»»

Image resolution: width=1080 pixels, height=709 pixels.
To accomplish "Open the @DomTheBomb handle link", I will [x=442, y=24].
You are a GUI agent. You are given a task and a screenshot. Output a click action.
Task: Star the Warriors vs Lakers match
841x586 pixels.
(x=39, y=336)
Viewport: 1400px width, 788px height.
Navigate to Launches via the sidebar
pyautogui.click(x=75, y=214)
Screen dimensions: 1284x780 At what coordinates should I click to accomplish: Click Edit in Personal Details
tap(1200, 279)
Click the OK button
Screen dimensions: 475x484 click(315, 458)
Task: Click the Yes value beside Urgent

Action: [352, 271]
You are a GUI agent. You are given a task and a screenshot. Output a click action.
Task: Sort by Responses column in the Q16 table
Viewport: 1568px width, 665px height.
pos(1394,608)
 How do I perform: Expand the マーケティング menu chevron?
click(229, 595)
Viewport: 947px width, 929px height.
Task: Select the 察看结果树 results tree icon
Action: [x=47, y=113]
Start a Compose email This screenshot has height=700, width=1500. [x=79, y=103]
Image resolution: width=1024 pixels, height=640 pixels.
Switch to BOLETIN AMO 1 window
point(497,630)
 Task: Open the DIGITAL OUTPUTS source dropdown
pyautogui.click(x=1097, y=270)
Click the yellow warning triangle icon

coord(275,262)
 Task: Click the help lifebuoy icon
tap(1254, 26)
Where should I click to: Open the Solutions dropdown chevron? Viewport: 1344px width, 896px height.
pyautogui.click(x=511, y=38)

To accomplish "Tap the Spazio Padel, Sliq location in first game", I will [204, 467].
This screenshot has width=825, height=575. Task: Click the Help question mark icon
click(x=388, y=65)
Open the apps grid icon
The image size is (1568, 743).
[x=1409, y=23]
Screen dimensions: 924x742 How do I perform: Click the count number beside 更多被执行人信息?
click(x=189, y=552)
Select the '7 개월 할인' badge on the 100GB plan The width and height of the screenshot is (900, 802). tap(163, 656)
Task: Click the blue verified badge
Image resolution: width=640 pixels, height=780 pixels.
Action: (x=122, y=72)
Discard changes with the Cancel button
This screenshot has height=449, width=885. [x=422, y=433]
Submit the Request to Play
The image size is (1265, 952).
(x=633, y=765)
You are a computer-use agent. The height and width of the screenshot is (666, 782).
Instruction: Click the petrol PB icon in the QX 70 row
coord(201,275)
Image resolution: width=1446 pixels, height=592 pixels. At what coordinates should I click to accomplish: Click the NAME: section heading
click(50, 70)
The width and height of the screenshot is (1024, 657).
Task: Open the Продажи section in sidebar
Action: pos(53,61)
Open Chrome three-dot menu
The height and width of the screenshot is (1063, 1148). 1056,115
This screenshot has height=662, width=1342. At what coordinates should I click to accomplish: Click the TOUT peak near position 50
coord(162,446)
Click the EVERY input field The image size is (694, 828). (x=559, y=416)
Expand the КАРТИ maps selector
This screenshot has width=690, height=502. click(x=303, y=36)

««

Problem:
Convert the listing above into a JSON array of strings, with one string per line and blank lines omitted.

Answer to this exercise:
[
  "Image resolution: width=1080 pixels, height=709 pixels.",
  "To accomplish \"Open the @DomTheBomb handle link\", I will [x=442, y=24].",
  "You are a GUI agent. You are given a task and a screenshot. Output a click action.",
  "Task: Star the Warriors vs Lakers match",
  "841x586 pixels.",
  "(x=39, y=336)",
  "Viewport: 1400px width, 788px height.",
  "Navigate to Launches via the sidebar",
  "pyautogui.click(x=75, y=214)",
  "Screen dimensions: 1284x780 At what coordinates should I click to accomplish: Click Edit in Personal Details",
  "tap(1200, 279)",
  "Click the OK button",
  "Screen dimensions: 475x484 click(315, 458)",
  "Task: Click the Yes value beside Urgent",
  "Action: [352, 271]",
  "You are a GUI agent. You are given a task and a screenshot. Output a click action.",
  "Task: Sort by Responses column in the Q16 table",
  "Viewport: 1568px width, 665px height.",
  "pos(1394,608)",
  " How do I perform: Expand the マーケティング menu chevron?",
  "click(229, 595)",
  "Viewport: 947px width, 929px height.",
  "Task: Select the 察看结果树 results tree icon",
  "Action: [x=47, y=113]",
  "Start a Compose email This screenshot has height=700, width=1500. [x=79, y=103]",
  "Image resolution: width=1024 pixels, height=640 pixels.",
  "Switch to BOLETIN AMO 1 window",
  "point(497,630)",
  " Task: Open the DIGITAL OUTPUTS source dropdown",
  "pyautogui.click(x=1097, y=270)",
  "Click the yellow warning triangle icon",
  "coord(275,262)",
  " Task: Click the help lifebuoy icon",
  "tap(1254, 26)",
  "Where should I click to: Open the Solutions dropdown chevron? Viewport: 1344px width, 896px height.",
  "pyautogui.click(x=511, y=38)",
  "To accomplish \"Tap the Spazio Padel, Sliq location in first game\", I will [204, 467].",
  "This screenshot has width=825, height=575. Task: Click the Help question mark icon",
  "click(x=388, y=65)",
  "Open the apps grid icon",
  "The image size is (1568, 743).",
  "[x=1409, y=23]",
  "Screen dimensions: 924x742 How do I perform: Click the count number beside 更多被执行人信息?",
  "click(x=189, y=552)",
  "Select the '7 개월 할인' badge on the 100GB plan The width and height of the screenshot is (900, 802). tap(163, 656)",
  "Task: Click the blue verified badge",
  "Image resolution: width=640 pixels, height=780 pixels.",
  "Action: (x=122, y=72)",
  "Discard changes with the Cancel button",
  "This screenshot has height=449, width=885. [x=422, y=433]",
  "Submit the Request to Play",
  "The image size is (1265, 952).",
  "(x=633, y=765)",
  "You are a computer-use agent. The height and width of the screenshot is (666, 782).",
  "Instruction: Click the petrol PB icon in the QX 70 row",
  "coord(201,275)",
  "Image resolution: width=1446 pixels, height=592 pixels. At what coordinates should I click to accomplish: Click the NAME: section heading",
  "click(50, 70)",
  "The width and height of the screenshot is (1024, 657).",
  "Task: Open the Продажи section in sidebar",
  "Action: pos(53,61)",
  "Open Chrome three-dot menu",
  "The height and width of the screenshot is (1063, 1148). 1056,115",
  "This screenshot has height=662, width=1342. At what coordinates should I click to accomplish: Click the TOUT peak near position 50",
  "coord(162,446)",
  "Click the EVERY input field The image size is (694, 828). (x=559, y=416)",
  "Expand the КАРТИ maps selector",
  "This screenshot has width=690, height=502. click(x=303, y=36)"
]